We conducted our review in accordance with standards established by the
American Institute of Certified Public Accountants. A review of interim
financial information consists principally of applying analytical
procedures to financial data and making inquiries of persons responsible
for financial and accounting matters. It is substantially less in scope
than an audit conducted in accordance with generally accepted auditing
standards, the objective of which is the expression of an opinion
regarding the financial statements taken as a whole. Accordingly, we do
not express such an opinion.
Based on our review, we are not aware of any material modifications that
should be made to such consolidated financial statements for them to be
in conformity with generally accepted accounting principles.
We have previously audited, in accordance with generally accepted
auditing standards, the consolidated balance sheet and statement of
capitalization of Northwest Natural Gas Company and subsidiaries as of
December 31, 1995, and the related consolidated statements of income,
earnings invested in the business, and cash flows for the year then
ended (not presented herein); and in our report dated February 20, 1996,
we expressed an unqualified opinion on those consolidated financial
statements which includes an explanatory paragraph relating to the
change in the Company's method of accounting for income taxes and
postretirement benefits. In our opinion, the information set forth in
the accompanying consolidated balance sheet and consolidated statement
of capitalization as of December 31, 1995 is fairly stated, in all
material respects, in relation to the consolidated financial statements
from which it has been derived.
DELOITTE & TOUCHE LLP
May 3, 1996
NORTHWEST NATURAL GAS COMPANY
PART I. FINANCIAL INFORMATION
Item 2. MANAGEMENT'S DISCUSSION AND ANALYSIS OF RESULTS OF
OPERATIONS AND FINANCIAL CONDITION
The consolidated financial statements include:
Regulated utility:
Northwest Natural Gas Company (Northwest Natural)
Non-regulated wholly-owned businesses:
Oregon Natural Gas Development Corporation (Oregon
Natural)
NNG Financial Corporation (Financial Corporation)
Two other subsidiaries, Pacific Square Corporation (Pacific
Square) and NNG Energy Systems, Inc. (Energy Systems), were dissolved
during 1995.
Together these businesses are referred to herein as the
"Company" (see "Subsidiary Operations" below and Part II, Item 8.,
Note 2, "Notes to Consolidated Financial Statements" in the Company's
1995 Annual Report on Form 10-K).
The following is management's assessment of the Company's
financial condition including the principal factors that affect
results of operations. The discussion refers to the consolidated
activities of the Company for the three months ended March 31, 1996
and 1995.
Earnings and Dividends
- ----------------------
The Company earned $1.53 per share for its first quarter
ended March 31, 1996, compared to $1.32 per share in last year's first
quarter. Consolidated earnings applicable to common stock were $22.7
million in the quarter ended March 31, 1996, up 24 percent from $18.3
million in the first quarter of 1995.
Northwest Natural earned $1.56 per share from utility
operations in the first quarter of 1996, compared to $1.40 per share
in the same period in 1995. The improved results reflect the effects
of a customer growth rate of 4.9 percent and weather conditions in
Northwest Natural's service territory which were five percent cooler
than average and 15 percent colder than the first quarter of 1995.
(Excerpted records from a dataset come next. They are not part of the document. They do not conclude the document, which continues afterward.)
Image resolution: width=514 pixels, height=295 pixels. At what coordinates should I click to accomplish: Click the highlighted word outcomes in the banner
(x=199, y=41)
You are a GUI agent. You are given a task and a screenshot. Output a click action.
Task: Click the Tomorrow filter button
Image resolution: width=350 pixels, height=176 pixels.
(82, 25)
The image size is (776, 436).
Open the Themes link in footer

The Company estimates that the weather-related improvement in net
operating revenues (margin) during the first quarter of 1996 was
equivalent to about $0.11 per share compared to a similar period with
average weather, and about $0.39 per share compared to actual
conditions during the first quarter of 1995 when weather conditions
were 10 percent warmer than average. These estimates are derived from
the Company's internal planning model (see Part II, Item 7., "Earnings
and Dividends" in the Company's 1995 Annual Report on Form 10-K). The
model also indicates that customer growth since the first quarter of
1995 contributed the equivalent of about $0.16 per share of margin
revenues during the first quarter of 1996.
Northwest Natural's subsidiaries lost $0.03 per share during
the first quarter of 1996, compared to a loss of $0.08 in the first
quarter of 1995. See "Subsidiary Operations".
Dividends paid on common stock were $0.45 per share for the
three-month period ended March 31, 1996 and $0.44 per share for the
three-month period ended March 31, 1995. In April 1996, the Board of
Directors of the Company declared a quarterly dividend of $0.45 per
share on its common stock, payable May 15, 1996, to shareholders of
record on April 30, 1996. The current indicated annual dividend rate
is $1.80 per share.
Results of Operations
- ---------------------
Comparison of Gas Operations
----------------------------
<TABLE>
The following table summarizes the composition of gas
utility volumes and revenues for the three months ended March 31:
<CAPTION>
1996 1995
---- ----
<S> <C> <C>
Gas Sales and Transportation
Volumes - Therms (000's):
Residential and commercial sales 226,544 191,887
Unbilled volumes (17,812) (15,566)
------- -------
Weather-sensitive volumes 208,732 176,321
Industrial firm sales 27,101 23,732
Industrial interruptible sales 22,208 24,019
------- -------
Total gas sales 258,041 224,072
Transportation deliveries 104,777 97,830
------- -------
Total volumes sold and delivered 362,818 321,902
======= =======
Utility Operating Revenues - Dollars (000's):
Residential and commercial revenues $120,383 $109,477
Unbilled revenues (9,120) (8,611)
-------- --------
Weather-sensitive revenues 111,263 100,866
Industrial firm sales revenues 9,276 9,122
Industrial interruptible sales revenues 6,033 6,864
-------- --------
Total gas sales revenues 126,572 116,852
Transportation revenues 5,435 3,813
Other revenues 3,217 2,607
-------- --------
Total utility operating revenues 135,224 123,272
Non-utility operating revenues 2,337 2,117
-------- --------
Total operating revenues $137,561 $125,389
======== ========
Cost of gas - Dollars (000's) $ 54,057 $ 51,544
======== ========
Total number of customers (end of period) 416,000 396,600
======== ========
Actual degree days 1,948 1,690
======== ========
20-year average degree days 1,864 1,874
======== ========
</TABLE>
Residential and Commercial
--------------------------
Typically, 75 percent or more of Northwest Natural's annual
operating revenues are derived from gas sales to weather-sensitive
residential and commercial customers. Accordingly, variations in
temperatures between periods will affect volumes of gas sold to these
customers. Average weather conditions are calculated from the most
recent 20 years of temperature data measured by heating degree days.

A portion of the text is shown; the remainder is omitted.